« La Petite Garenne des lapins » : un nouvel enclos pour offrir un accès à l’extérieur aux lapins de La Hardonnerie

« La Petite Garenne des lapins » : un nouvel enclos pour offrir un accès à l’extérieur aux lapins de La Hardonnerie

La ferme refuge et éducative La Hardonnerie travaille à la construction d’un nouvel enclos pour les lapins, afin de répondre au mieux à leurs besoins et d’améliorer encore leur bien-être. Baptisée « La Petite Garenne des lapins », l’infrastructure permettra à ces animaux de profiter d’une large surface de prairie et d’aménagements leur permettant d’exprimer pleinement leurs comportements naturels.

Originaire de la péninsule ibérique, le lapin européen, Oryctolagus cuniculus, s’est dispersé à travers le monde par l’intermédiaire de l’homme depuis le Moyen-Âge. Il est aujourd’hui présent dans toute l’Europe, en Afrique du Nord, dans certaines parties d’Amérique du Sud, ou encore en Australie.

Qu’il soit animal de compagnie, élevé pour sa chair, pour sa fourrure, ou encore animal de laboratoire, le lapin est une espèce omniprésente dans notre société. Or, dans la plupart des cas, cet animal vit principalement en cage.

Un accès à l’extérieur pour les lapins

À la ferme refuge et éducative La Hardonnerie, Welfarm a à cœur de présenter les animaux dans des conditions correspondant aux besoins de chaque espèce.

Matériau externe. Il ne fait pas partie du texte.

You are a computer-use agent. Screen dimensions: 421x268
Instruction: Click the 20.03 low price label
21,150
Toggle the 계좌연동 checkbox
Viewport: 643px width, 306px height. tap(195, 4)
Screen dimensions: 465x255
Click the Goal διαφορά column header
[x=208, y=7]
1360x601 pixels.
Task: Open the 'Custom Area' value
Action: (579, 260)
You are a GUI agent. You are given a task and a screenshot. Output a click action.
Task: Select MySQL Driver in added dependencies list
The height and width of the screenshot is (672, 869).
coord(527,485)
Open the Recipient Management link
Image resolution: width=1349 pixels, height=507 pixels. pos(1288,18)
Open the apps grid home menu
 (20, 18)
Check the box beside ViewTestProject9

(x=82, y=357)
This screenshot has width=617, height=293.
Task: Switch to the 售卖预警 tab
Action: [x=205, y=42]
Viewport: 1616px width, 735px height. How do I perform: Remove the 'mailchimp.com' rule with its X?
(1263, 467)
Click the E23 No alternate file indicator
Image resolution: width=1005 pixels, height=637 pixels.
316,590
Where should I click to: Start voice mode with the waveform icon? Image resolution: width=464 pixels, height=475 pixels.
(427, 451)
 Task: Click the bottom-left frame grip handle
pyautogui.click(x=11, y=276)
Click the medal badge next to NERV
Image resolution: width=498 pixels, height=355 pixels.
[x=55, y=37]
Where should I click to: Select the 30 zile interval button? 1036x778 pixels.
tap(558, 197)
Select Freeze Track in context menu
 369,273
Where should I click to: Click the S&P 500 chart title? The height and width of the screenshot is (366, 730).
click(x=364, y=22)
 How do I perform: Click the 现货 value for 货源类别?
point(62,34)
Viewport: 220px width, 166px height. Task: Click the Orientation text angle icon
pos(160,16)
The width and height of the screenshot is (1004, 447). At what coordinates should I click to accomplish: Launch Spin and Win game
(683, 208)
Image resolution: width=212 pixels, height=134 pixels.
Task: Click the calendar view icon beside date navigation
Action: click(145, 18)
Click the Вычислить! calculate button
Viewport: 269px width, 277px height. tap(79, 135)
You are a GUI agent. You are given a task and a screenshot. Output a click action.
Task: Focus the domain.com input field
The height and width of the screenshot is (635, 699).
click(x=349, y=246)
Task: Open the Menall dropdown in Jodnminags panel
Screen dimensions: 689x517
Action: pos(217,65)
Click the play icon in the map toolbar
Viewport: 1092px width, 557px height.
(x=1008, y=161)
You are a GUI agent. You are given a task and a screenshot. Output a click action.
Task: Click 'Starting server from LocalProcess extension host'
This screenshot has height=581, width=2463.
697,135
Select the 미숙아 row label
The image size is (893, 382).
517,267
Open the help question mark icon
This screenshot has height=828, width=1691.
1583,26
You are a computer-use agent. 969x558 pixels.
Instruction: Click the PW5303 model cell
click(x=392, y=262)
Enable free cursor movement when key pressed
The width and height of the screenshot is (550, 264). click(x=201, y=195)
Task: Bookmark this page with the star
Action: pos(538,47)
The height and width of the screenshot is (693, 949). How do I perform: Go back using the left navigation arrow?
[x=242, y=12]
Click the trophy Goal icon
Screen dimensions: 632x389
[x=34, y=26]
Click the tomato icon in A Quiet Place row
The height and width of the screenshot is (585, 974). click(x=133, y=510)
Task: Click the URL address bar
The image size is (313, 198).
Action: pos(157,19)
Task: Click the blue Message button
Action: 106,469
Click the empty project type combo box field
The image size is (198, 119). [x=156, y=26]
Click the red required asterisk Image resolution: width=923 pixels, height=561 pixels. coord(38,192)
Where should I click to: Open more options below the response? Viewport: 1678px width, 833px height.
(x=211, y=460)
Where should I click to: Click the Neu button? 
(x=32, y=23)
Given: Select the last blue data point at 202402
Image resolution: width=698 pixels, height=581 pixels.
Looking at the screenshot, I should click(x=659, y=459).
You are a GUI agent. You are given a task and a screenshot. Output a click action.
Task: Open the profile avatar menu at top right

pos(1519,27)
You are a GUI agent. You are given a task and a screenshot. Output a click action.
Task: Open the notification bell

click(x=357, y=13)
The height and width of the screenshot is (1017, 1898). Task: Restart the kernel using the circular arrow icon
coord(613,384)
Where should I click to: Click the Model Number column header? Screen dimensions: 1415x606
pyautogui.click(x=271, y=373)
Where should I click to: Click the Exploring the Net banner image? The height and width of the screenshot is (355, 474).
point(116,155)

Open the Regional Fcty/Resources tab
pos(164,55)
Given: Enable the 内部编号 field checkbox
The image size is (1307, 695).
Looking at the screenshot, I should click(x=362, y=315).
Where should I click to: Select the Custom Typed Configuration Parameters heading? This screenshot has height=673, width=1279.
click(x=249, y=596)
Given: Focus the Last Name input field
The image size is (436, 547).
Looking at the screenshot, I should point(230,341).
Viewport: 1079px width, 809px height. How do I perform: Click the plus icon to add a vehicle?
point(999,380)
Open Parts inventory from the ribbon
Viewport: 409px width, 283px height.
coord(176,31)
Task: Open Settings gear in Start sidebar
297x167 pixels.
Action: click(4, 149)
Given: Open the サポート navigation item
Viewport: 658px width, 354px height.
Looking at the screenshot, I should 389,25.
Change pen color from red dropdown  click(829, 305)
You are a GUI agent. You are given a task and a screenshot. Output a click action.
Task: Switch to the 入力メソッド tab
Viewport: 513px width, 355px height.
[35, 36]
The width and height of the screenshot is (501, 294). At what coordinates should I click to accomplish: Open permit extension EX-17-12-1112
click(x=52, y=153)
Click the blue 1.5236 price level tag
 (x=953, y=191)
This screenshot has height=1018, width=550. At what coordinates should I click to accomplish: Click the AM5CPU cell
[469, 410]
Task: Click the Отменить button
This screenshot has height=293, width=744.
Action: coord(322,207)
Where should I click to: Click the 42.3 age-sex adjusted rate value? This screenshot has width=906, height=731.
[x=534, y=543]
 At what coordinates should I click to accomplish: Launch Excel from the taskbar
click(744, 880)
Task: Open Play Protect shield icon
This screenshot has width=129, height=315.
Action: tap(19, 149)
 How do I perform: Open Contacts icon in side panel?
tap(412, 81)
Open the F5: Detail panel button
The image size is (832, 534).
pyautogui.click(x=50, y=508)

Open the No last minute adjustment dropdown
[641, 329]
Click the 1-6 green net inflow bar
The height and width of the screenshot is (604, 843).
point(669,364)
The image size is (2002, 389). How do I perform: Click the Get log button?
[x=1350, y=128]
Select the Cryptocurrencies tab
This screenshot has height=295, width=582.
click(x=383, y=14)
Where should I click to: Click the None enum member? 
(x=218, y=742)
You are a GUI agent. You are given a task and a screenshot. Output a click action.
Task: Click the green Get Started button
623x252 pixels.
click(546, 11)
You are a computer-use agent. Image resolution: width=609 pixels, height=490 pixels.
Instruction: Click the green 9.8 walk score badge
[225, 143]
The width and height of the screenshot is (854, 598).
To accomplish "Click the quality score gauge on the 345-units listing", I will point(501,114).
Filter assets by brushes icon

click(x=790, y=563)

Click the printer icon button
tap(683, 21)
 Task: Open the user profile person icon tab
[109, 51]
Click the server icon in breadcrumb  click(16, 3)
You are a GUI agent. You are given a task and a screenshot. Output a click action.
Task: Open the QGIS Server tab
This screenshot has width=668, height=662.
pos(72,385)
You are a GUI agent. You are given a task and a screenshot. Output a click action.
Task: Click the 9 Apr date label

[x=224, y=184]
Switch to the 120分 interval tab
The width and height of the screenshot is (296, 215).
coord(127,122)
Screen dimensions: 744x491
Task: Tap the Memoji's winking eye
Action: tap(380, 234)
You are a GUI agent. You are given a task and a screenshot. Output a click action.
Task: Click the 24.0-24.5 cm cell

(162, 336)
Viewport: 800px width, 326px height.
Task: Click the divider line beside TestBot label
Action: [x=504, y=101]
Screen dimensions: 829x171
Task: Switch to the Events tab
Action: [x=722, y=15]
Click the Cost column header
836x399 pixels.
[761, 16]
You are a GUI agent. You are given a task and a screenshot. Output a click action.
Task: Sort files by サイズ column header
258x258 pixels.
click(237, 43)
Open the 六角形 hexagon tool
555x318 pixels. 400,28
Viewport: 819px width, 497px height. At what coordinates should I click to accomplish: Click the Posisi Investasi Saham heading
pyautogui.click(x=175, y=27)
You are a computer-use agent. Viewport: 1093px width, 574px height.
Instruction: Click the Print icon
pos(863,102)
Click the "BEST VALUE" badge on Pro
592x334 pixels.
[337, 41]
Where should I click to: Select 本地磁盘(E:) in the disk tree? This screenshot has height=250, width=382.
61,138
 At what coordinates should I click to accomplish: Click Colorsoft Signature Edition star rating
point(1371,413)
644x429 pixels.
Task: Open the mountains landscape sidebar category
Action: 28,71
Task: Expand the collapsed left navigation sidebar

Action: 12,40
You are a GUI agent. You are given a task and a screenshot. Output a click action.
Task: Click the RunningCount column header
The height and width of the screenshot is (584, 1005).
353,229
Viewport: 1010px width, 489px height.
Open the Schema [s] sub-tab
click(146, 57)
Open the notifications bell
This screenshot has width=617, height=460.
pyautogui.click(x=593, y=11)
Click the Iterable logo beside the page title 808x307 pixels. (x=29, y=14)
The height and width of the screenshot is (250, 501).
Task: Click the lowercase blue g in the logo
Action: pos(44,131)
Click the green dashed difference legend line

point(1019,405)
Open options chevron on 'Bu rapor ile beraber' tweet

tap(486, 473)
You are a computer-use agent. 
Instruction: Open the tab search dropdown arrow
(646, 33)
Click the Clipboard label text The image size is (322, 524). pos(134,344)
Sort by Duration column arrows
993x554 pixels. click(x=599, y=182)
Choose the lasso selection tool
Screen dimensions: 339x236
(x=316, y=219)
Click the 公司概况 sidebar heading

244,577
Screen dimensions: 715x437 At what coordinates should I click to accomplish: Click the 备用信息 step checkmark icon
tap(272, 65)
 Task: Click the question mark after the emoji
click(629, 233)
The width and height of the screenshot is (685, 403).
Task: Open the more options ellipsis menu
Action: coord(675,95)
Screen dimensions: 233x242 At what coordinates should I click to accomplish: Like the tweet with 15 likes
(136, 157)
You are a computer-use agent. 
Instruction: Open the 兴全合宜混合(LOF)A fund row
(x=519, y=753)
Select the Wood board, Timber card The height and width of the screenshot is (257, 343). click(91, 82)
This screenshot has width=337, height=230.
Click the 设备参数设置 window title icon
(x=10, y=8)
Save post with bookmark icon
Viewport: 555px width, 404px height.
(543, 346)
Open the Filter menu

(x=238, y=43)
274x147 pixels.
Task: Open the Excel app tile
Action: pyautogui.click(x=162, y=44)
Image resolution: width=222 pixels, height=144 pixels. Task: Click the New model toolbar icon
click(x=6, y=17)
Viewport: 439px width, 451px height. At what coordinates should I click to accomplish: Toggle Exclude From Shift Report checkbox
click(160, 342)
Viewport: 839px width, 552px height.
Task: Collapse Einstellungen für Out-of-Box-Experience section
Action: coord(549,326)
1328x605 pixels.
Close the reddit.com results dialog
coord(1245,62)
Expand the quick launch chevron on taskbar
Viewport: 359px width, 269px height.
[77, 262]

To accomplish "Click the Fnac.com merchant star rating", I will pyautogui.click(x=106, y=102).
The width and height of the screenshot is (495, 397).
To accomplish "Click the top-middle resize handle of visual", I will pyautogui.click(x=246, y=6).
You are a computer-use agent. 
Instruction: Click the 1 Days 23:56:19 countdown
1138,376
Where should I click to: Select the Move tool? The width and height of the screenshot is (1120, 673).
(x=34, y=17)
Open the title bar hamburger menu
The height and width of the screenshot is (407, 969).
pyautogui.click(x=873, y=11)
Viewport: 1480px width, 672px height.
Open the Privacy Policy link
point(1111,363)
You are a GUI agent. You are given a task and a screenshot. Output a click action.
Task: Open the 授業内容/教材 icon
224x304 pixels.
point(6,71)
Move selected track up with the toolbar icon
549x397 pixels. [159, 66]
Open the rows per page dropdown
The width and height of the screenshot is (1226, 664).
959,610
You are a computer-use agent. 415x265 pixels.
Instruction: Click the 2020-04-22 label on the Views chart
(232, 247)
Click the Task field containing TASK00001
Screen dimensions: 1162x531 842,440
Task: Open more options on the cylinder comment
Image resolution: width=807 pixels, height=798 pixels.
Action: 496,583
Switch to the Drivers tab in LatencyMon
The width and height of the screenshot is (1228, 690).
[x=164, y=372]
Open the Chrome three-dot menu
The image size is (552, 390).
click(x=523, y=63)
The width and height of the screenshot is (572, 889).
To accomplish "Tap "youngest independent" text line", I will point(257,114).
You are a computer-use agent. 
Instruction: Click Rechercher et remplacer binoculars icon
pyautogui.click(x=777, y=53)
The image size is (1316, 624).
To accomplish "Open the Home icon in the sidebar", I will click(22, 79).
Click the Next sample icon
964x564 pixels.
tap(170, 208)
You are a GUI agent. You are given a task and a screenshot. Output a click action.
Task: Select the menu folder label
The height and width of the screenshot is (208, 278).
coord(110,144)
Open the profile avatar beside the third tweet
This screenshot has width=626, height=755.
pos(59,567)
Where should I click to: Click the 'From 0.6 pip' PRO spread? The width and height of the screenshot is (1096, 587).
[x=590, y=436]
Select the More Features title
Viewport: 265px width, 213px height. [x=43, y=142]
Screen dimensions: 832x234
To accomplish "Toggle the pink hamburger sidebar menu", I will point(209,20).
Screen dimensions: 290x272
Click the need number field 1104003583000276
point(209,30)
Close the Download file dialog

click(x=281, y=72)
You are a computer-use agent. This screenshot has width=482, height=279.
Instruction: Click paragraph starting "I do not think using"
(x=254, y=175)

Or, des 150 animaux hébergés à La Hardonnerie, les lapins sont les seuls à ne pas bénéficier à ce jour d’un accès extérieur. Afin de répondre au mieux aux besoins comportementaux de ces animaux et de sensibiliser le public à leur bien-être, la construction d’un nouvel enclos comprenant un espace de prairie est nécessaire.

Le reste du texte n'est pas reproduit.